Tim and Eric

tim-and-eric-awesome-show-great-job

In many ways American comedy has always lagged behind the British when it comes to pushing the medium forward.  I needn’t even give examples to prove my point, considering the ubiquity of influential British comedy.  Indeed, even the subversive duo of Tim and Eric (who I choose to spotlight today) have much in common with Vic Reeves and Bob Mortimer – not even mentioning the clear parallels between their work on Check it Out with Dr. Steve Brule and the output of Chris Morris (particularly The Day Today and Brass Eye).  The Americans however, despite the obvious lines of influence that can be drawn, tend to take different spins on our attempts.  Never before has this been more glorious than in the output of Tim Heidecker and Eric Wareheim, whose own personal universe puts a mirror up to our own in a way i’m not sure I’ve ever experienced before.

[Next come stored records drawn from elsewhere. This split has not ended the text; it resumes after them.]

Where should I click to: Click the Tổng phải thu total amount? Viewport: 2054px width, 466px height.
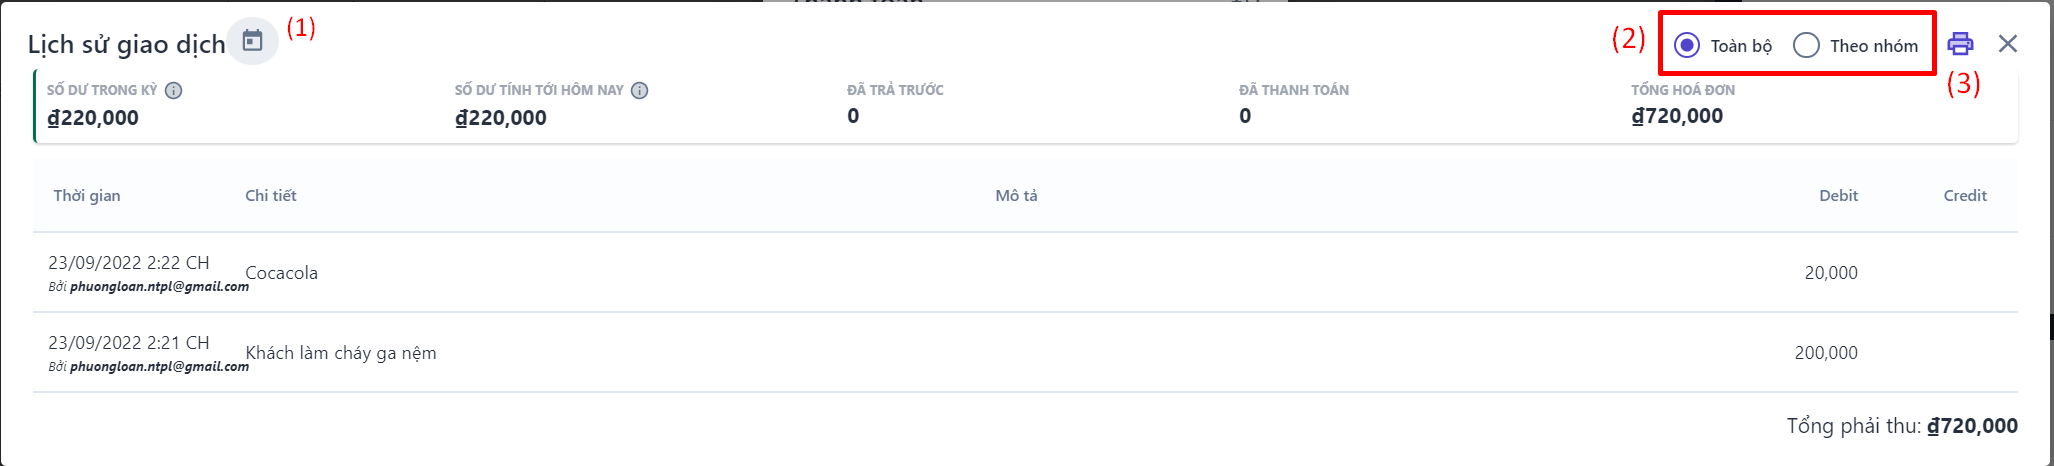click(x=1972, y=426)
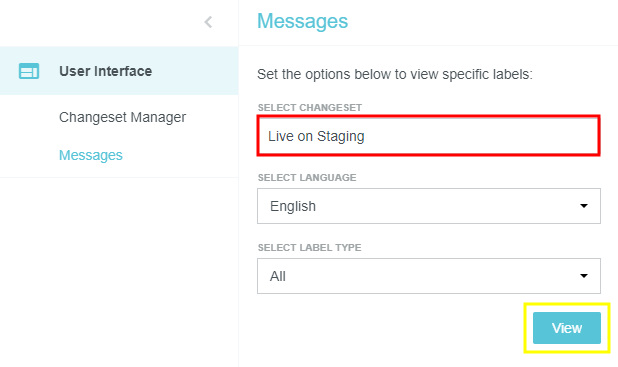Image resolution: width=618 pixels, height=367 pixels.
Task: Collapse the sidebar with the left chevron
Action: point(208,22)
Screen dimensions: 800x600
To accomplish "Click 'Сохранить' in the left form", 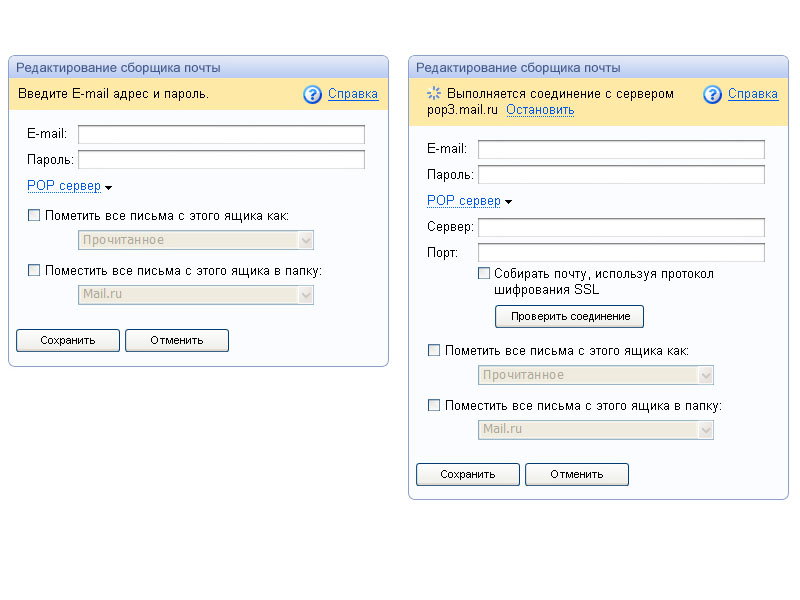I will click(68, 340).
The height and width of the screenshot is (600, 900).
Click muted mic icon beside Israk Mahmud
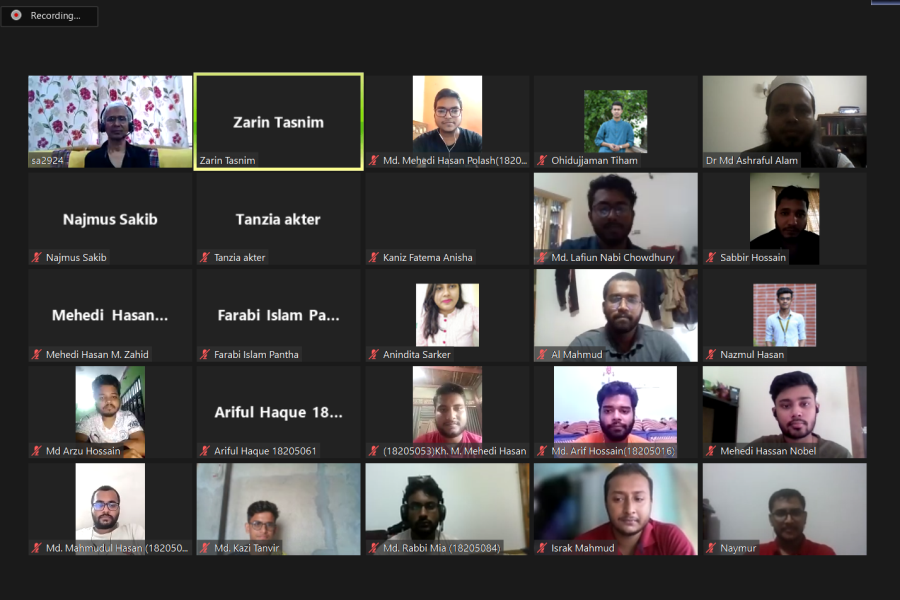(x=542, y=548)
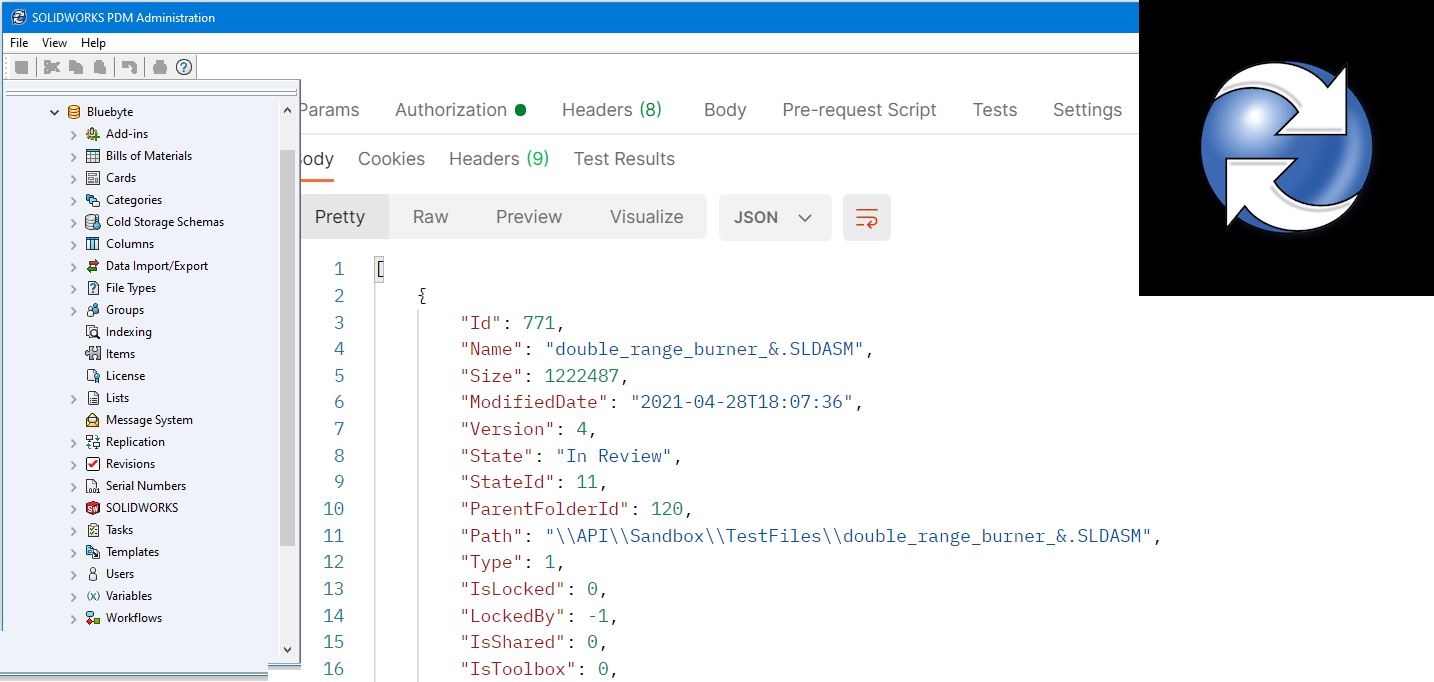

Even if they weren’t doing what they do deliberately, which they are, Tim and Eric’s work would still provide hilarious and often disturbing looks on the obsessions that take over our popular culture and television networks.  At first it’s easy to tune in to their flagship Tim and Eric Awesome Show, Great Job! and consider it an infantile mish-mash of Jabberwocky nonsense humour, designed purely to work on a “catch-you-off-guard” level.  While this is undeniably a feature of the work, it doesn’t take much looking closer to realise that we’re seeing a version of society that isn’t actually that far warped from the one we live in.  The show is stuffed with celebrity, sex, consumerism, food and the awkward hidden emotions we all try not to express on a day to day basis.  As a result, there’s usually some clear and intelligent philosophy behind the colourful insanity.  Take a look at this standalone clip as an example, and just try to tell me that amongst the inherent ridiculousness of the thing you don’t pick up on what is actually a deep and focused satire on the way we rely on social media characters of our own creation:

Realising the pretentious over-analysis in my words and embracing it with tongue firmly in cheek, are we not all as equally uncomfortable with our own “Nude Tayne”?  If not, why then are our social media profiles littered with only the positive and flattering?  Even disconnecting from the meaning behind the sketch (which I admit is almost like making excuses for it), it’s wildly funny regardless – something that remains a backbone of the majority of Tim and Eric’s work.  They like to look at the people who really shouldn’t end up on the screen, rather than those who have been hand-picked for their aesthetic, charisma and ability to speak.  This obsession is kicked up tenfold for their inspired spin-off, Check it Out with Dr. Steve Brule which simulates something far closer to what i’d like to see on television, opposing the over-polished comfort foods that merely disguise their awkwardness better.  Tim and Eric describe their own work as wanting to create an alternative “nightmare” universe.  I suggest that they merely expose the truth of the “nightmare” universe we already live in, doing what only the best of us could and making us laugh at it.  To me, Tim and Eric (while occasionally hit and miss, which they definitely are) perform the greatest kind of comedy – the kind that dissects and examines our perspectives before making us give up on them and laugh anyway.

Salame.

British fellow consumes media and regurgitates back what you should think about it.
  • Pyramid of Control

    Thanks for writing this up… I notice the same directions in futurama, spongebob, Reggie watts; more descriptively, this gravely serious undercurrent of reality that floats along beneath the eye-catching absurdity to seamlessly incept itself in you (like having sex to get cardio rather than walking a treadmill)

    I love Tim and Eric’s direction toward awareness—unlike Million Dollar Extreme who trend uncomfortably toward the cultivation of a more scathing millenial reactionism. I did however connect with their World Peace short; poetically legit—the symbolism of the inevitable mental torture of a dominated existence and the rage filled hopelessness that life’s cruelty crushes our equanimity with (and I seriously respect John Maus)

    Perhaps it’s all just seeing these artists values float up in the alphabet soup of their work and/or my own subjective observations, but I feel that it’s all seriously purposeful, very much so—this idea of media re-edutainment; that they are crafting purposefully these digestible pills of real critical awareness for a distracted, precarious era of dependent unthinkingness. I do think they’re trying to help save the world from the flames of this vane, money-centric celebreality we’ve been gorging ourselves to death on.